WHAT THE TASK REQUIRES: Transcribe the entries below with complete accuracy, excluding the pictures.

GIVEN DATA:
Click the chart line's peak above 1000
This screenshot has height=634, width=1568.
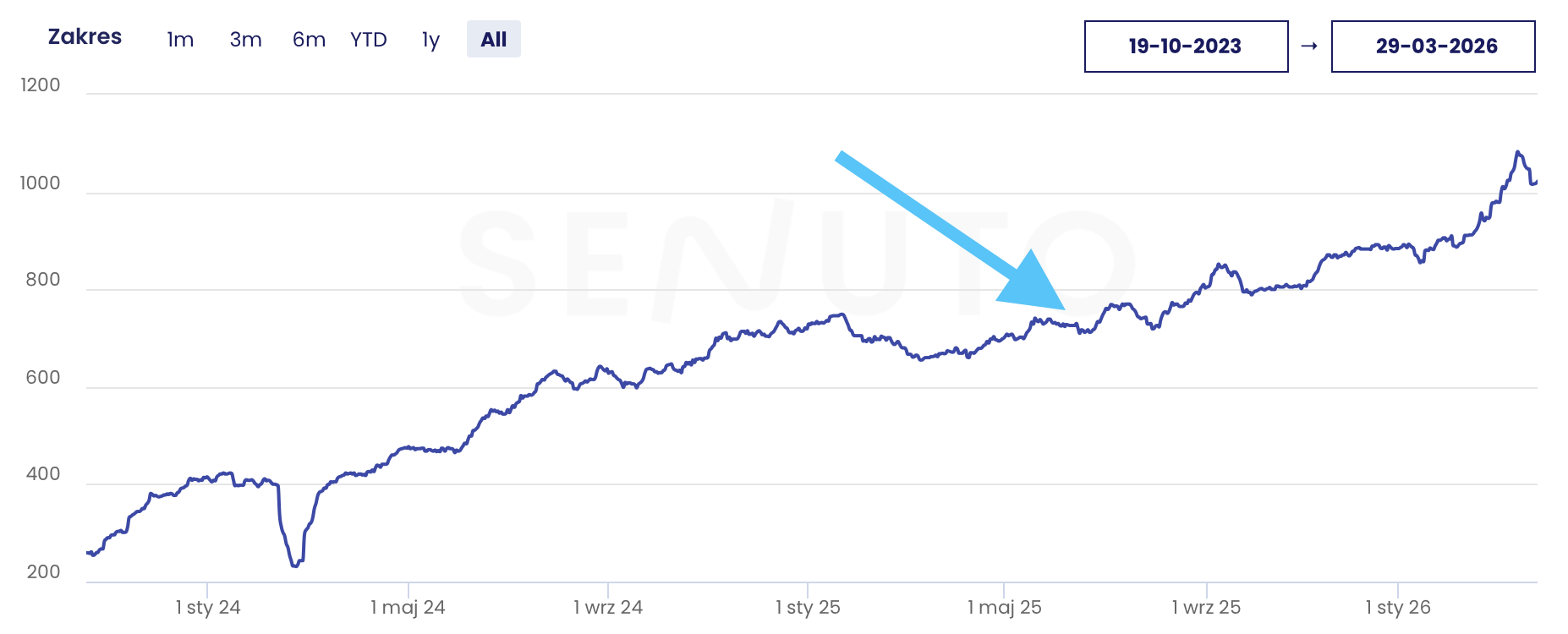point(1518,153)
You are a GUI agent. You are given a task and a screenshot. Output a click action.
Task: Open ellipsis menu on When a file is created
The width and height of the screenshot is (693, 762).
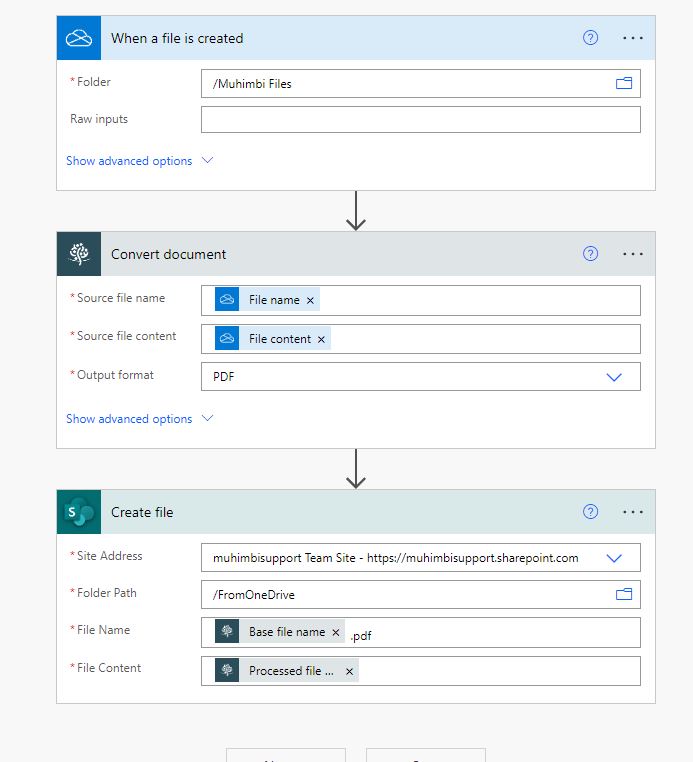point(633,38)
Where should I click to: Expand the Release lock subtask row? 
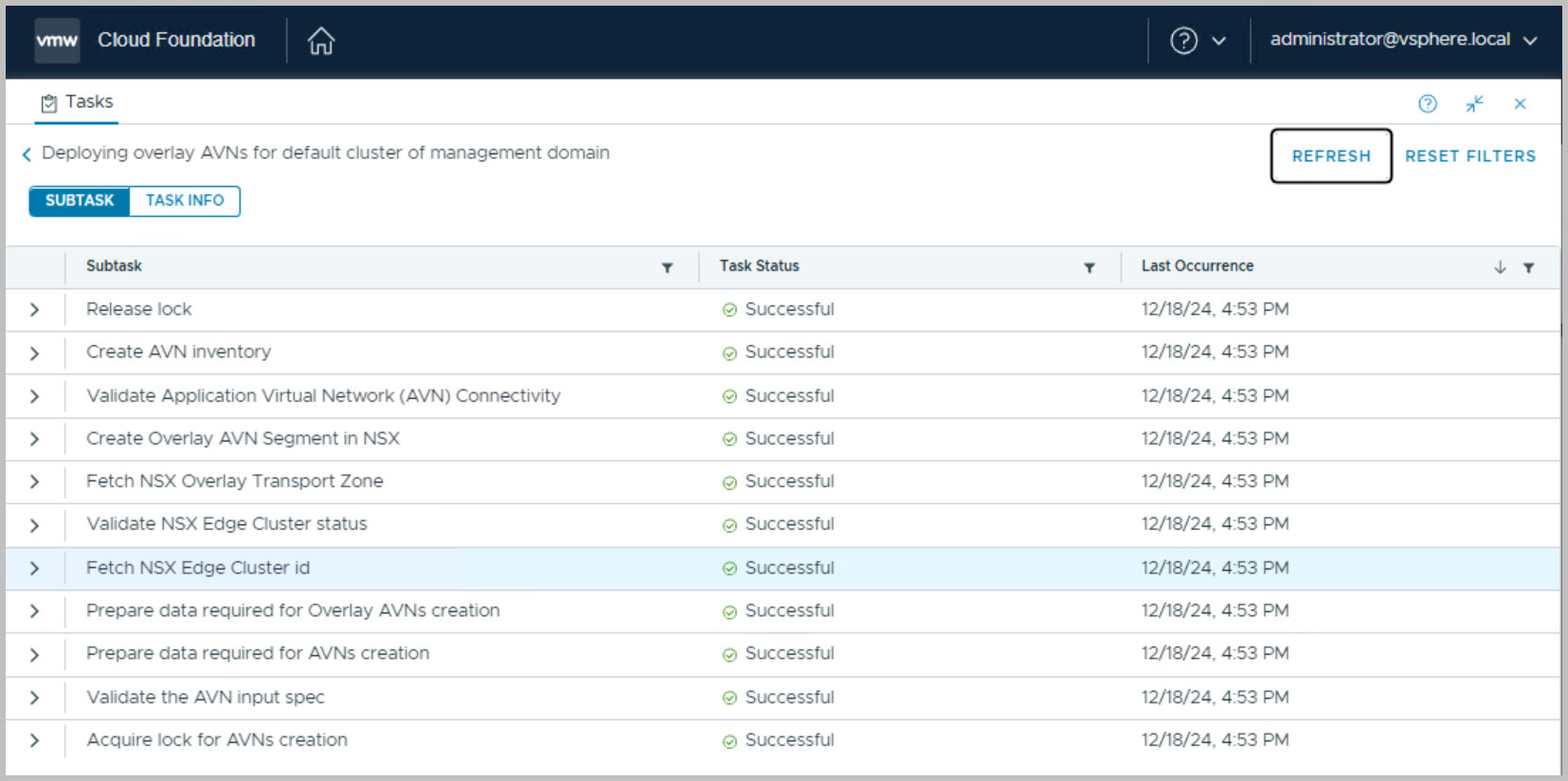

OUTPUT OF THE TASK:
Click the chart line's peak above 1000
This screenshot has height=634, width=1568.
point(1518,153)
You are a GUI agent. You are given a task and a screenshot. Output a click action.
Task: Open ellipsis menu on When a file is created
The width and height of the screenshot is (693, 762).
point(633,38)
Where should I click to: Expand the Release lock subtask row? 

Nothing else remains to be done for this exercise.